From my mother especially, I had long understood that racism and prejudice were wrong. We were not allowed to use any type of racial or ethnic slur in our speech, including the word "gyp," as in, "He gypped me out of ten dollars." The reason, my mother told us, was that gyp was a slur against gypsies and she did not allow its use in her house any more than she allowed n*****.

Aside: My upbringing was so strong, and my adult experiences with race so vivid, that I just can't bring myself to write the n-word in my blog. But I did hear the n-word several times, from two of my five brothers, at my parents' home after I grew up, married a black man, and had a bi-racial daughter. One used it as a dig, saying stuff to me like, "How are things in n*****town?" when I would come home to visit. The other yelled at me to "Take you n***** kid and get the hell out of Grand Forks." right before he threw me against my child's playpen and broke my ribs in four places. My relationship with a black man and my daughter changed everything about race in my family of origin. For many years, the changes were negative, but eventually, they turned positive. That's another blog entry.

Now, for Martin Luther King, Jr. His assassination on this day forty years ago rocked me, but it also hardened me against racism. The idealism that had been cracked by Kennedy's killing, fractured at King's. And when Bobby Kennedy was shot just two months later, I almost despaired. This day is sad because of the death itself, because of the riots that it engendered, and because of all the hope that it extinguished in people of all colors and races and nationalities, even in the whitest of us, a Swedish-German-English school girl from North Dakota. But it also cemented our resolve to change the world and launched something bigger than even Martin Luther King, Jr. His tragic death created even more action than his inspirational life had and, although he would have deplored the violent methods some people used, I think he would have approved overall of what we have accomplished in forty years.

* **Rows**:
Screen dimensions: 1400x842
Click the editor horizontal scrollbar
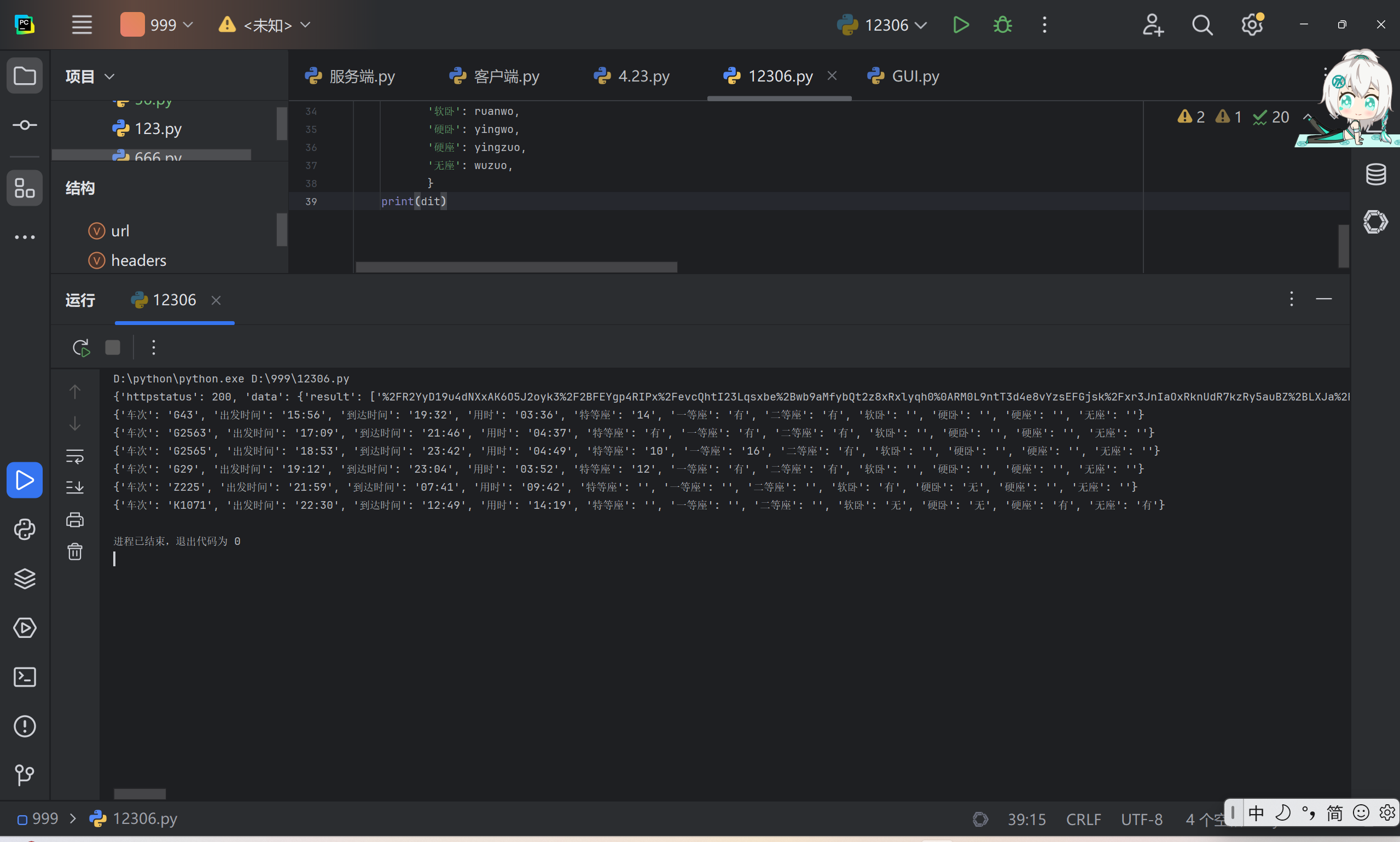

...

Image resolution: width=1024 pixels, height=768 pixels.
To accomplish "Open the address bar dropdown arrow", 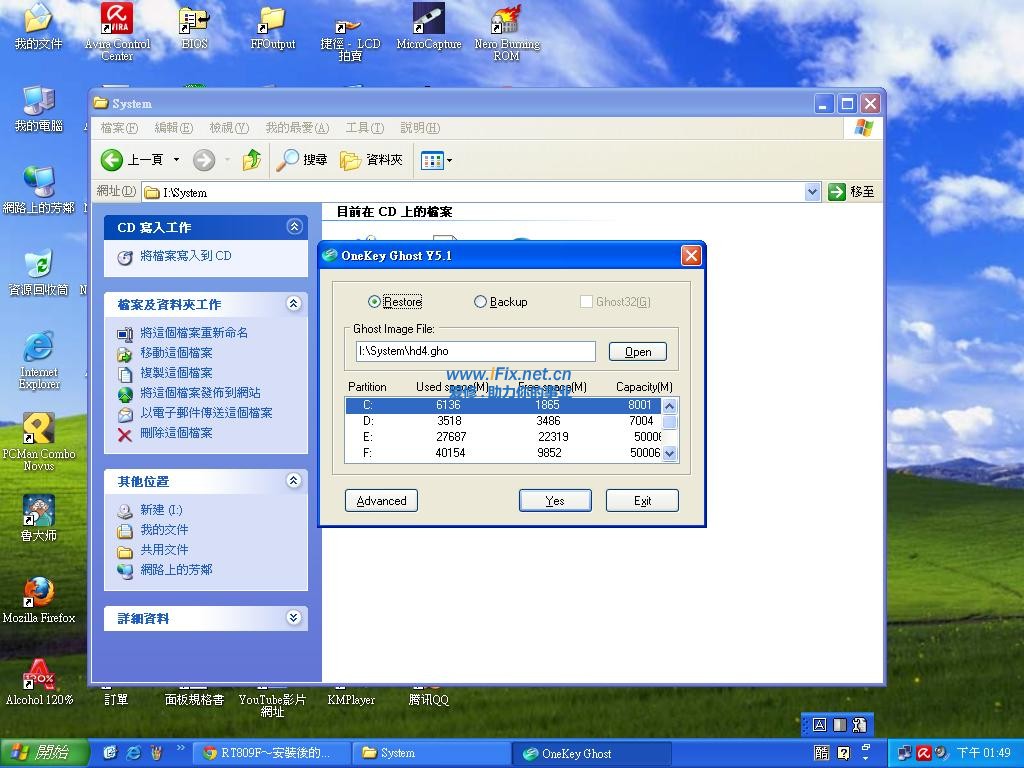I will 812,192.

* **What is being asked**: Summarize the blog passage in two sentences. Rely only on the blog passage, not on the records.

* **The solution**: The author's mother taught that racism and slurs were wrong, yet after the author married a black man and had a biracial daughter, two brothers aimed a racial slur at the author, and one of them broke the author's ribs. Martin Luther King Jr.'s assassination forty years earlier fractured the author's idealism and extinguished much hope, but it also hardened the author against racism and cemented a resolve to change the world.